It is one of the most important problems to find the low dimensional and effective representations in the field of pattern recognition. And feature extraction is a key step to solve the problem. The dissertation presented the deep researches on feature extraction theorems and algorithms based on graph embedding and visual attention. The main works and research results are as follows:
     (1) In graph-based dimensionality reduction algorithms, the construction of neighborhood graph is an essential problem in the graph embedding algorithms for feature extraction. The paper improved the construction of inter-class penal graph and designed a novel inter-class repulsion graph. The improved inter-class penal graph characterized more local marginal information and the inter-class repulsion graph described the global marginal information, which help us find the optimal discriminant margin. According to the local and global inter-class graph, we proposed a local maximal margin embedding algorithm combined with inter-repulsion graph (RLMME). Experimental results on the Yale, ORL, AR face databases and USPS handwriting digital databases show that our proposed algorithm outperforms PCA, LDA, LPP, and MFA.
     (2) In the procedures of constructing the neighborhood graph, it is crucial to construct a marginal weithted function that can correctly reflect the relationships among the samples. In the neighbor graph, the weight of edge is, in essence, used to measure the similarity and diversity between samples. The paper presented an improved algorithm called fuzzy local maximal marginal embedding (FLMME) for linear dimensionality reduction. Significantly differing from the existing graph-based algorithms is that two novel fuzzy gradual graphs are constructed in FLMME, which help to pull the near neighbor samples in same class nearer and nearer and repel the near neighbor samples of margin between different classes farther and farther when they are projected to feature subspace. The proposed FLMME algorithm is evaluated through experiments by using the WINE database, the Yale, ORL and AR face image databases and the USPS handwriting digital databases. The results show that the FLMME outperforms PCA. LDA, LPP and RLMME.

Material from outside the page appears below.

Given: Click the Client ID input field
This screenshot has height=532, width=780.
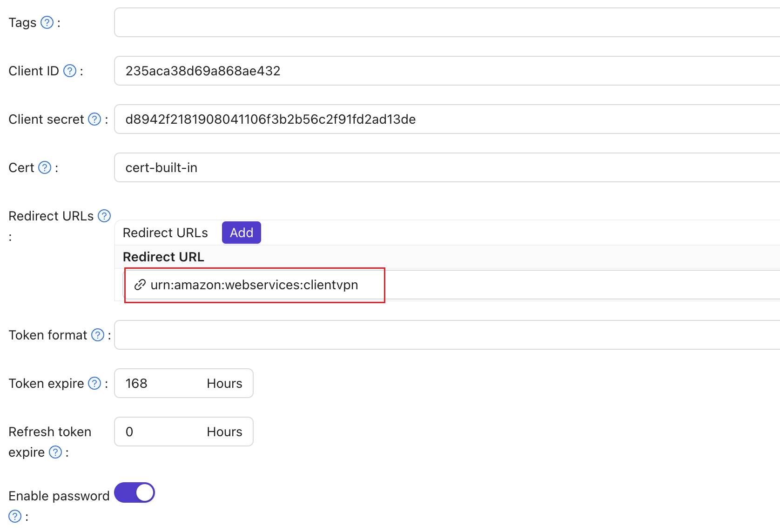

     (3) Numerous computational models of visual attention have been suggested during the last two decades. But, there are still some challenges such as which of early visual features should be extracted and how to combine these different features into a unique "saliency" map. According to these challenges, we proposed a sparse embedding visual attention system combined with edge information, which is described as a hierarchical model in this paper. In the first stage, we extract edge information besides color, intensity and orientation as early visual features, adding the global edge information in the saliency maps. In the second stage, we present a novel sparse embedding feature combination strategy based on sparse saliency factor. Results on scene image show that our model outperforms other visual attention computational models. In addition, experimental results on the Sheffield building database show that the gist feature based on the proposed method can achieve the better performance than that of traditional method. This further testified the effectiveness of the proposed method.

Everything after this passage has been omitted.